▶ What is needed
Output everything in the listing exactly, with no line missing.
*** Opening Records supplied ***
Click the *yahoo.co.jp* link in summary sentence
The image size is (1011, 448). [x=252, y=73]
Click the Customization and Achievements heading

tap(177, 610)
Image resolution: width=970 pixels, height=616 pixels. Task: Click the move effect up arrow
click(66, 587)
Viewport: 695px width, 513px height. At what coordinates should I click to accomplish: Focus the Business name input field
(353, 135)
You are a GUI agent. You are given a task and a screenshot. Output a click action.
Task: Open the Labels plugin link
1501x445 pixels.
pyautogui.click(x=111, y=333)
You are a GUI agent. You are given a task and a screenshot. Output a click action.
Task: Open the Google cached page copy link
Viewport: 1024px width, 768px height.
*** Closing Records supplied ***
▶ Answer to this problem
Click the *yahoo.co.jp* link in summary sentence
The image size is (1011, 448). [x=252, y=73]
Click the Customization and Achievements heading

tap(177, 610)
Image resolution: width=970 pixels, height=616 pixels. Task: Click the move effect up arrow
click(66, 587)
Viewport: 695px width, 513px height. At what coordinates should I click to accomplish: Focus the Business name input field
(353, 135)
You are a GUI agent. You are given a task and a screenshot. Output a click action.
Task: Open the Labels plugin link
1501x445 pixels.
pyautogui.click(x=111, y=333)
You are a GUI agent. You are given a task and a screenshot. Output a click action.
Task: Open the Google cached page copy link
Viewport: 1024px width, 768px height.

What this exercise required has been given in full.